Google DeepMind has released Gemini Robotics On-Device, a new language model that runs entirely on a robot’s local hardware. This model follows March’s Gemini Robotics and lets developers guide robot actions with simple text prompts. Tasks such as unzipping a bag or folding clothes no longer need a live internet connection.

Strong Performance in Benchmarks
In tests, Gemini Robotics On-Device delivers results nearly matching the cloud-hosted Gemini Robotics model. Google reports that it also outperforms other on-device AI models on standard benchmarks, though those competitors remain unnamed. This performance leap means robots can operate in environments with limited or no network access.
Real-World Robot Demonstrations
Google demonstrated the local model on a variety of robots. ALOHA platform robots handled household chores smoothly. Engineers also adapted the model to work on the bi-arm Franka FR3, which mastered new assembly tasks on a factory belt. The Apollo humanoid from Apptronik performed pick-and-place tasks it had never seen during training.
New SDK for Rapid Task Training
Alongside the model, Google unveiled a Gemini Robotics SDK. Developers can use the MuJoCo physics simulator to teach new tasks by showing 50 to 100 demonstrations. This toolchain makes it faster to customize robot behavior without deep expertise in robotics or AI.
Growing Push into Robotics
Other companies are racing into the same space. Nvidia is building foundation models for humanoid robots. Hugging Face offers open-source models and even builds its own hardware prototypes.

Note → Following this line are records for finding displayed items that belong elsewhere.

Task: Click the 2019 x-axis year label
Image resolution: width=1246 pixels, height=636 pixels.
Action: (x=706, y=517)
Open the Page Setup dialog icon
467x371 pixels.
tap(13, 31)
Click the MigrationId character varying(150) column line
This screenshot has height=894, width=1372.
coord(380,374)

Mirae Asset supports South Korea’s RLWRLD, which operates on large-scale models of robots. The on-device product of Google opens a new era in robotics AI, freeing it of the need to be connected to the internet at all times, and offers it the power of natural language control. Robots become more independent and more flexible with Gemini Robotics On-Device. Local processing reduces latency and raises privacy. The development takes Google closer than ever to daily automation, whether on the streets or the factory floor, and it does not have to wait on the next network cycle.